Some participants brought sleeping bags and pillows to the four-story Interactive Learning Center, while others left to get a few hours of rest at home. The rules allowed them to leave, but all app coding was supposed to be done at the site.
"We slept here," said Matt Koob, a 22-year-old anthropology major who was part of Mobile Thunder.
"It's what interests me, as far as an academic field. Coding is a small little side passion," said Koob, a part-time iOS developer for the Arbiter, the school's student newspaper.
Koob was on a team that placed second last year. This year his team tied for Best Native App. The group created a way to help computer users with the "blue screen of death" - a total freeze.
Users would take a picture of their screens, and the app reads the error codes and helps troubleshoot the problem with online resources.
This year's Appathon had double the number of participants as the first year, and that's probably as big as the event will get due to facility and cost limitations, Associate Vice President and Chief Information Officer Max Davis-Johnson said.
Johnson shared with participants some of what organizers learned last year - specifically, the value of teamwork, exploring big ideas and including students in developing things for fellow students. It is also being promoted as a way for students to mingle with prospective employers.
"If I were recruiting people, this would be a great venue to do it," said one judge, Michael Richardson, founder of TimeGlider.
Next year, the Appathon could have a tie-in with the Treefort Music Fest.

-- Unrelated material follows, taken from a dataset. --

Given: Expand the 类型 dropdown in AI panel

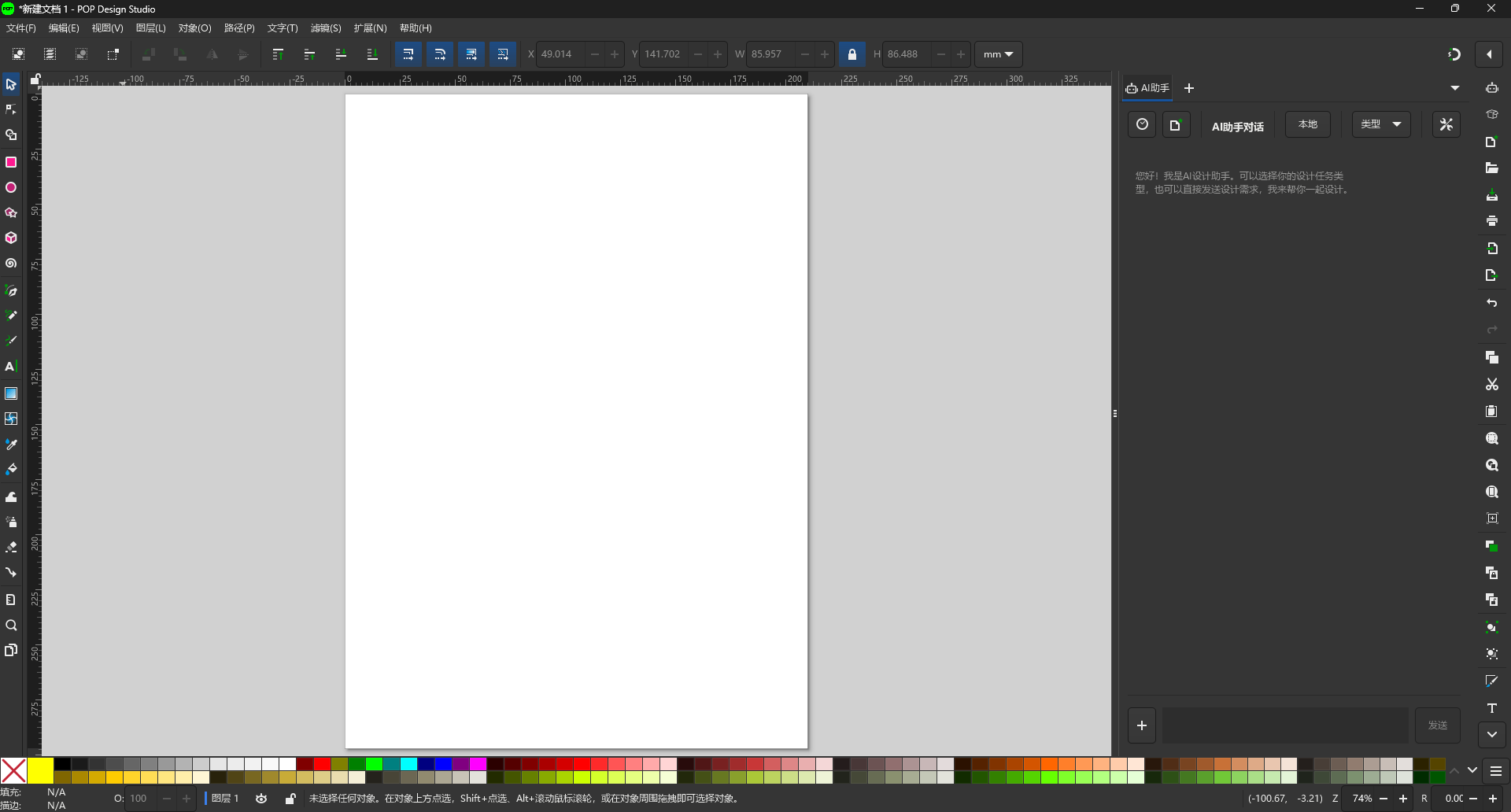Looking at the screenshot, I should [x=1381, y=124].
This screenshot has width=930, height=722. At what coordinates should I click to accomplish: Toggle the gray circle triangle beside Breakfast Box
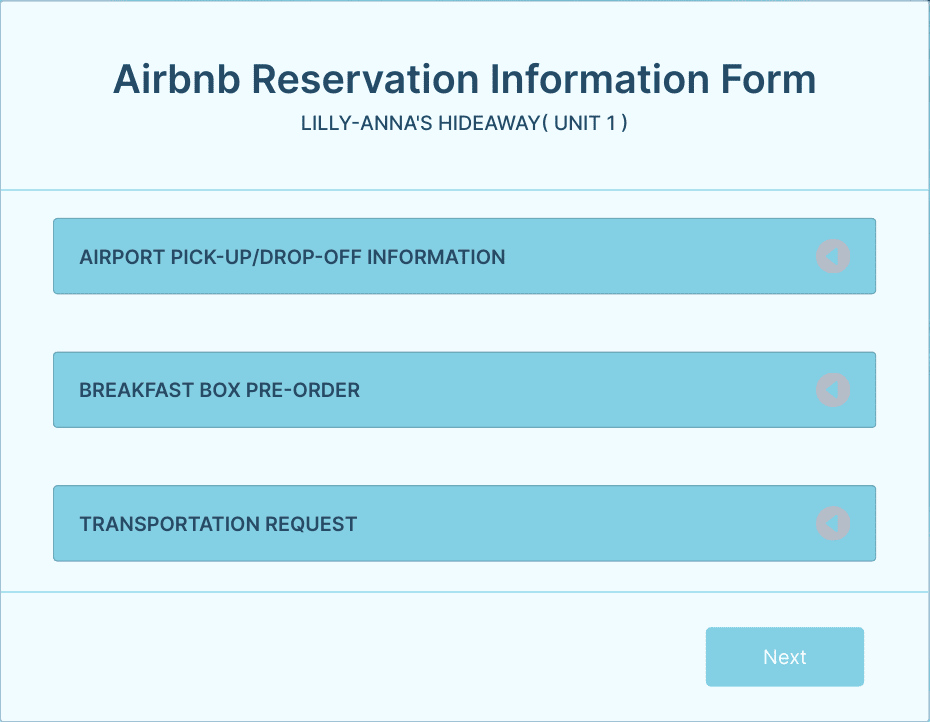point(833,390)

Phil Merrell, a BSU grad who was hired last year to work full time in the Office of Information Technology, is a musician and friend of the Treefort director.
He said other musical events around the country, such as Austin's South by Southwest, have technological components. He and others at the university want to see some collaboration and cross-pollination locally.
"The creativity of music and math and computer science - it's using the same part of your brain," Davis-Johnson said. He wants to have links that create more interest from young people.
"How do we spark that interest in technology?" Davis-Johnson said.